Nesta última, foram entregues uma torre do complexo Rochaverá e o Centro Empresarial Shopping Morumbi, totalizando uma área de 37.257 m². A segunda torre do Rochaverá está prevista para ser entregue até Outubro, agregando mais 29 mil m² à região até o final do ano.

Considerações Finais

A excelente fase que o Brasil vem atravessando nos últimos anos abriu portas para o desenvolvimento do país, o que gerou um grande crescimento em vários mercados, entre eles o da construção civil comercial.

A expectativa é que, apesar das incertezas que rondam as economias mundiais, a tendência de crescimento do Brasil se mantenha, apesar de menos intensa, alcançando um patamar sólido que mantenha o Brasil no caminho do crescimento sustentável.

Em São Paulo, o que se espera é que com a desaceleração do crescimento para valores mais moderados que os observados no último ano, o mercado alcance uma taxa de vacância saudável, algo em torno de 10% segundo especialistas do setor, e se estabilize nesse equilíbrio.

Retrospectivamente, todos os números dos últimos 3 anos e meio apontaram para um grande desenvolvimento do mercado Classe A, principalmente em regiões mais novas, como Itaim Bibi e Santo Amaro.

Podemos ver, também, o grande interesse de empresas e instituições internacionais em se estabelecer nessas regiões.
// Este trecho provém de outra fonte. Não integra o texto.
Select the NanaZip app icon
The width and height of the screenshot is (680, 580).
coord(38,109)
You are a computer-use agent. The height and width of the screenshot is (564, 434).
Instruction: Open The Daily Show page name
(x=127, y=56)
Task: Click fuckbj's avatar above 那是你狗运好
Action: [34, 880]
É o caso claro dos bancos, identificado no primeiro lugar, que tem dispersado sua ocupação para áreas mais novas e modernas da cidade.

Tomando “carona” no crescimento das empresas, o segmento de serviços ocupa a 2ª posição, já que muitas empresas passaram a terceirizar os serviços considerados não core business, contribuindo para a melhoria da qualidade dos serviços, que passaram a ser prestados por especialistas e contribuindo para o aumento e consolidação do segmento.

O segmento de Órgãos Públicos ocupa a 3º posição principalmente porque o Fórum Trabalhista Rui Barbosa da Barra Funda, entregue em 2004, tem uma área locável de mais de 68 mil m².

Enfim, o mercado corporativo em São Paulo mostra que têm fôlego pra crescer e se manter; esperemos que a economia e a política do Brasil possam fazer o mesmo.